Pour ma part, je pense qu’il n’y a pas de critère, ou, que la question du critère est une fausse-bonne question, tout simplement parce qu’il est dans le propre de l’équilibre d’être toujours en mouvement. Quand on fait du vélo, on est toujours en déséquilibre permanent et on finit par trouver l’équilibre dans le mouvement ; de même, l’équilibre politique est une relation permanente entre des forces contraires que le droit constitutionnel organise, de manière très complexe, très différente, dune constitution à l’autre.
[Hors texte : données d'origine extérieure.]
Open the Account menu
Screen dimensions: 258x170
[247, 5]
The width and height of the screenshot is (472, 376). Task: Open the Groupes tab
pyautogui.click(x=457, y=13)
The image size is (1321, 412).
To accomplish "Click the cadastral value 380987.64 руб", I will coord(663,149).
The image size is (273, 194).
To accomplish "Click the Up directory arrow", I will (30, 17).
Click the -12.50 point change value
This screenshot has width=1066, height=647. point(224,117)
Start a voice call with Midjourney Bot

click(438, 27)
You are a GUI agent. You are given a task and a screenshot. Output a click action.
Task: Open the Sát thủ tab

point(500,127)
Pour essayer de mettre cependant un peu d’ordre, je voudrais procéder en deux temps : analyser d’abord les différentes relations entre le législatif et l’exécutif en découpant chacun des pouvoirs dans leurs relations réciproques ; construire, ensuite, à partir de cette analyse, quelques éléments de réflexion critique sur les grandes typologies classiques des relations entre les pouvoirs.

 

I - Analytique des relations entre l’exécutif et le législatif

L’analyse de ces relations sera conduite en prenant successivement le point de vue du législatif, et le point de vue de l’exécutif.

A - Dans les relations entre l’exécutif et le législatif vues à partir du législatif, il faut distinguer deux aspects : le rôle du législatif dans la formation de l’exécutif, et le rôle du législatif dans la vie et le fonctionnement de l’exécutif.
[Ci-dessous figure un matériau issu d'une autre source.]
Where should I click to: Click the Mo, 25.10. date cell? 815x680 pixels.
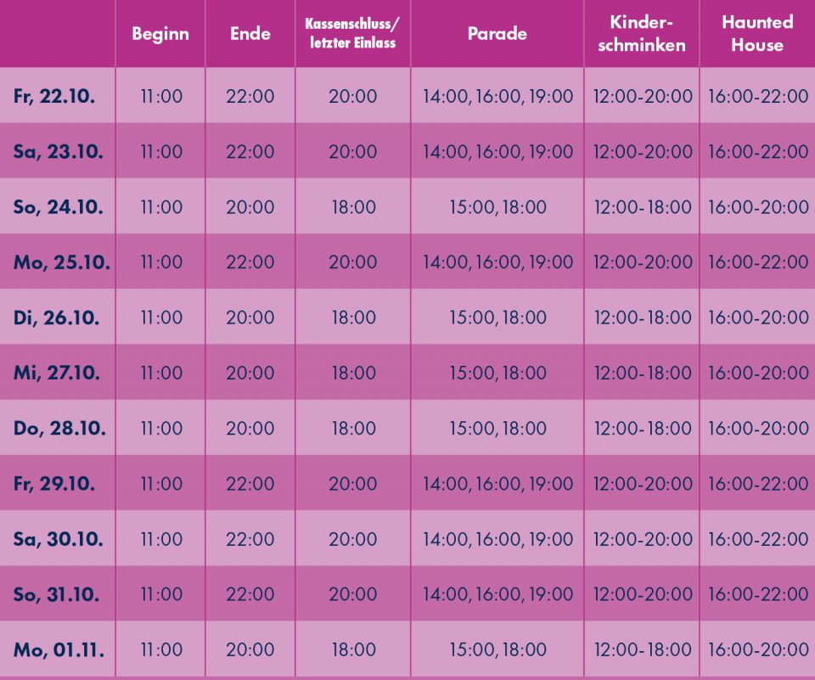tap(61, 262)
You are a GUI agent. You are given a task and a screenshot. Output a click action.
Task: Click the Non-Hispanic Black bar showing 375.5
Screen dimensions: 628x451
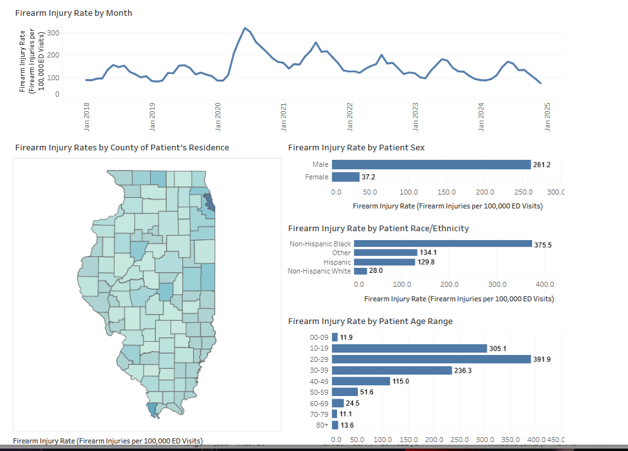(x=442, y=243)
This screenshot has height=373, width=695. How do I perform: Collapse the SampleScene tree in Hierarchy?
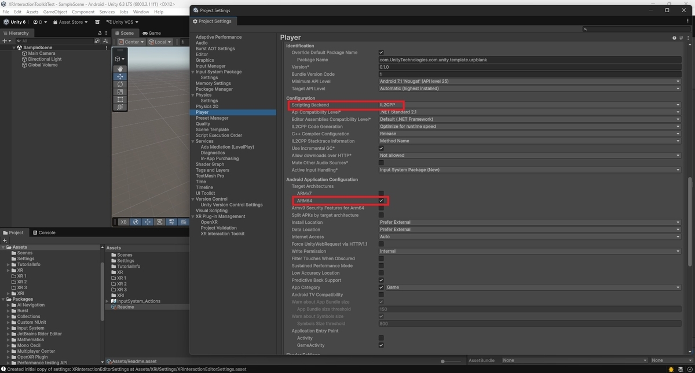(x=14, y=47)
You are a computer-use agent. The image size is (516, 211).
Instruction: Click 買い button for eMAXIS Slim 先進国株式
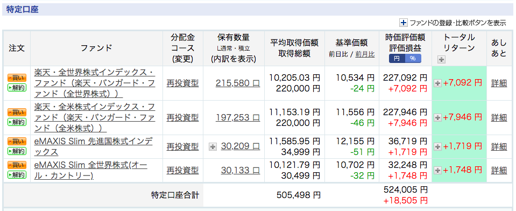click(17, 141)
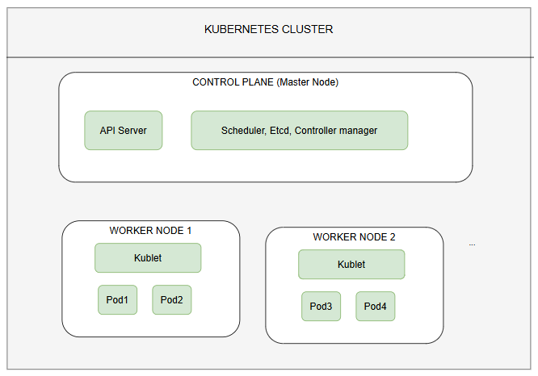The height and width of the screenshot is (376, 538).
Task: Click the KUBERNETES CLUSTER title text
Action: [x=269, y=30]
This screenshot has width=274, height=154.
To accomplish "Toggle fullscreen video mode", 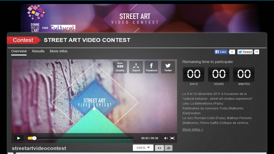I will (x=172, y=138).
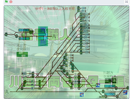This screenshot has width=133, height=99.
Task: Click the signal beside track 12
Action: (x=66, y=55)
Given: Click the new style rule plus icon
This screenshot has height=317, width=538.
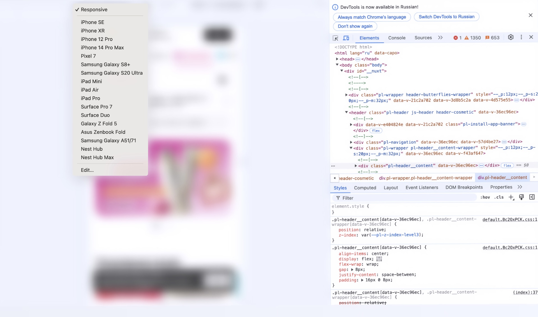Looking at the screenshot, I should (x=511, y=198).
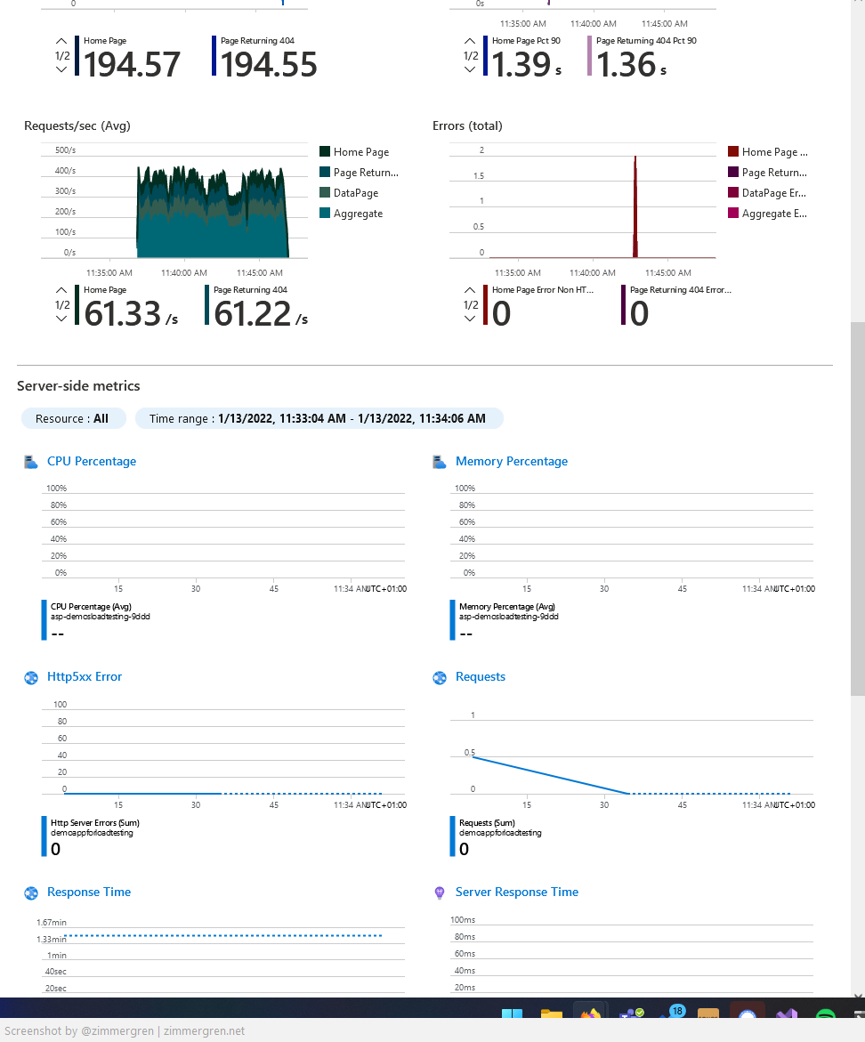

1 - L’ analyse de toutes les constitutions sous le premier angle fait apparaître, d’abord, que le législatif peut avoir une influence sur le chef de l’Etat. Celui-ci peut, en effet, être dans une relation de dépendance à l’égard du législatif lorsqu’il est élu par le parlement, comme en Allemagne, en Italie, en Hongrie, en France sous la IVe République. Pas de dépendance en revanche lorsque le chef de l’Etat n’est pas élu par le parlement ; c’est, évidement, le cas des monarchies, (Espagne, Grande-Bretagne...) ; c’est surtout le cas des pays qui élisent leur président au suffrage universel. Là, la relation entre le chef de l’Etat et le parlement est autonome puisque le président ne tient ni sa légitimité ni son pouvoir du parlement ; ainsi des Etats-Unis, de la France, du Portugal, de l’Autriche, de la Pologne, de l’Arménie, de l’Azerbaïdjan et de la Géorgie.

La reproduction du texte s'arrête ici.